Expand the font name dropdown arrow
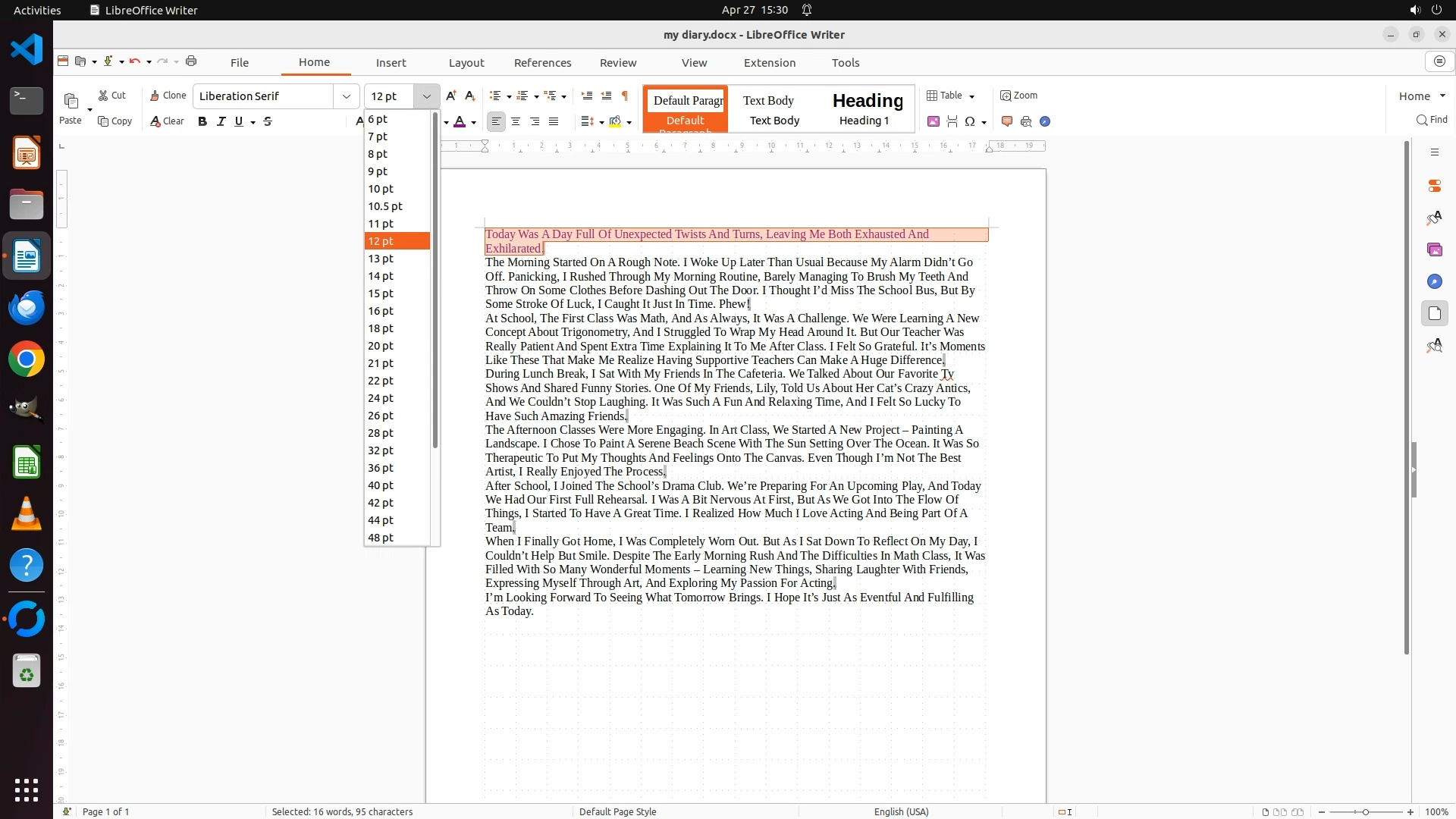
...
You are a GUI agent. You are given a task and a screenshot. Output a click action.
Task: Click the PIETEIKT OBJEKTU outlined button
...
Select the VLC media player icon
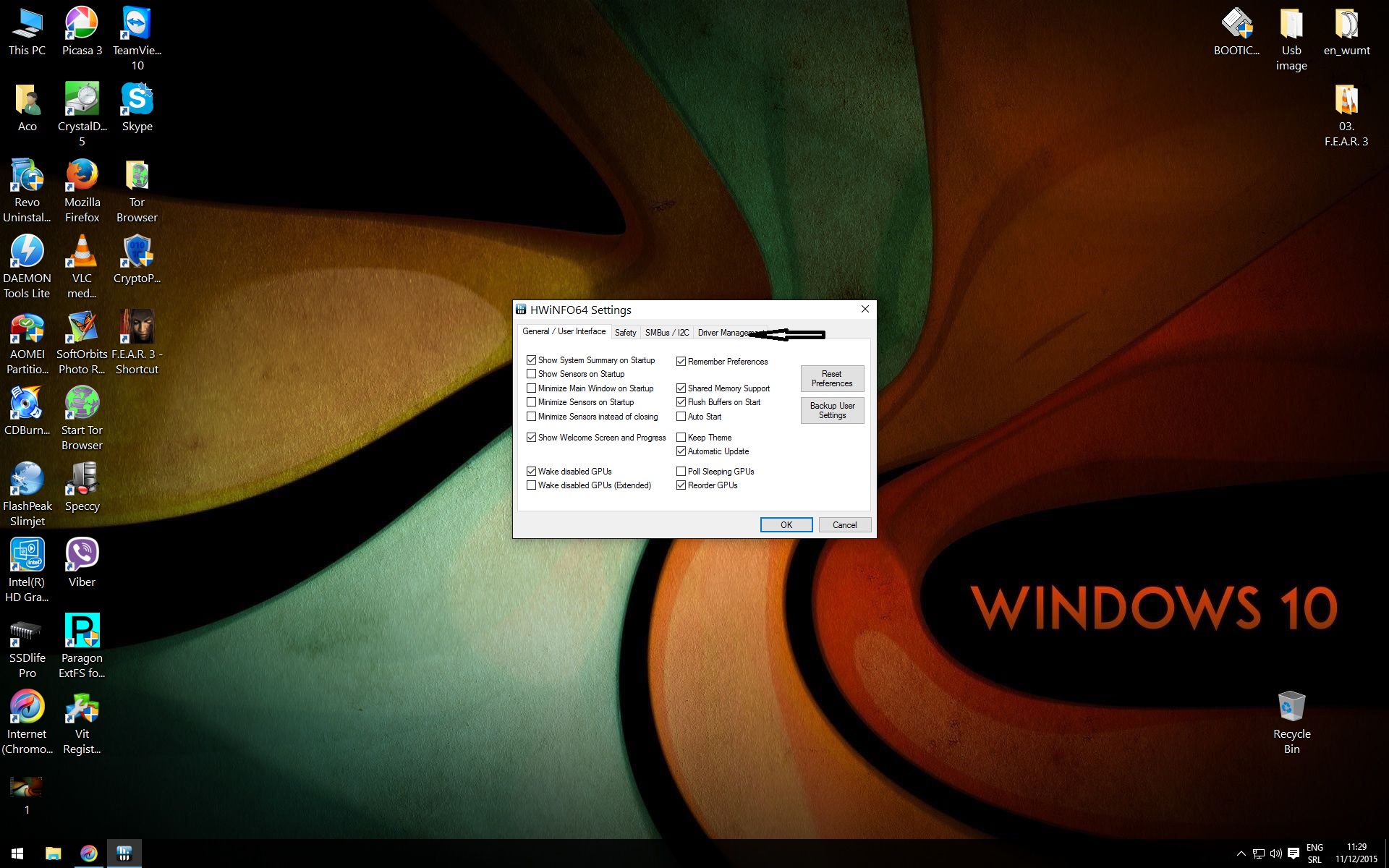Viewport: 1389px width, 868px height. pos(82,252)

* EXERCISE DIRECTIONS:
Of the entries above, repeat exactly the lines from the line with "You are a GUI" through the line with "Task: Click the", both of them included.

* RESULT:
You are a GUI agent. You are given a task and a screenshot. Output a click action.
Task: Click the PIETEIKT OBJEKTU outlined button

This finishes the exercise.